The third couple, George (age twenty-one) and Halie (age eighteen) -- by process of elimination, you've probably figured out they're in the middle of our triptych -- seem the most functional so far, although Halie's leaving her close-knit family in Arizona to move in with George in Utah, so their fights and strife just may not start until after that. The most compelling material they bring to the series premiere surrounds George's older brother Adam. Halie and George are Mormons, but Adam left the church as a teenager and has apparently spent every moment since then becoming a total try-hard apostate cliché. First of all, he looks like this.

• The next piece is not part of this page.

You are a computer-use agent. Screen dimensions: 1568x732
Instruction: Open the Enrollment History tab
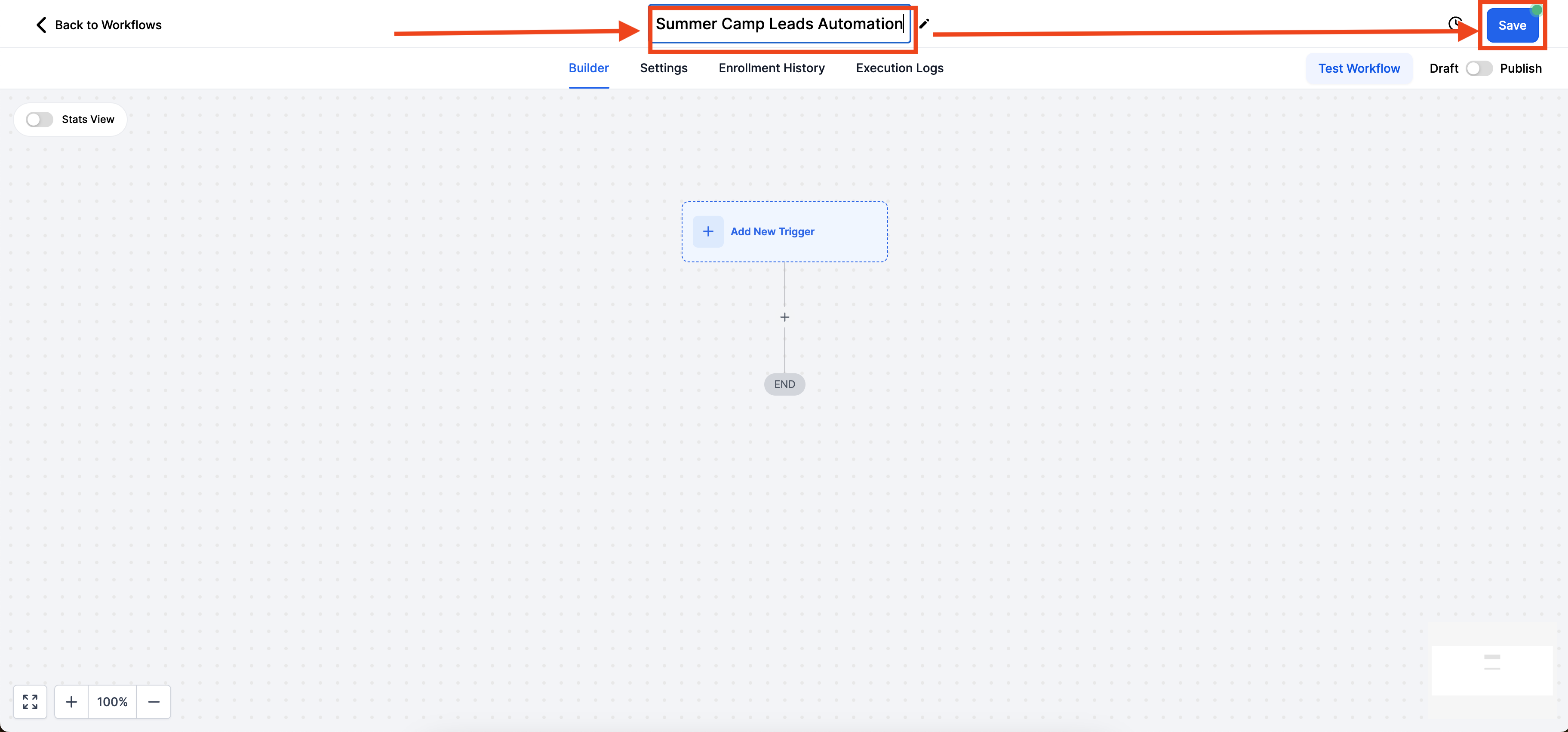pyautogui.click(x=771, y=68)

"The whole structure of the LDS is not for me," he says in a TH. "That's just not where my heart's at. I mean, I don't believe in that. I drink. I smoke. I have premarital sex -- I do that, definitely." OOOOOOOOH, QUEL BADASS. However, since Adam is apparently not close with his family -- even in the series premiere blows off a special post-wedding "ring ceremony" that George and Halie organized especially for Adam since he was not permitted to enter the temple for their actual wedding -- my prediction is that he won't have a very big role to play in future episodes. George and Halie's nervous sexual fumblings could be compelling, since in the premiere we learn that the only person telling George anything about sex is his friend and fellow engaged virgin Jordan, and that he's only repeating what he's heard from his fiancée, who's gleaned some things from reading, though reading what, we don't know. However, it's likely that Halie and George will be too modest to talk much on camera about this aspect of their marriage. Boo.
...So?
If my DVR were fuller, this probably wouldn't make the cut. But it's summer, so this garbage show has hooked me for at least a couple more.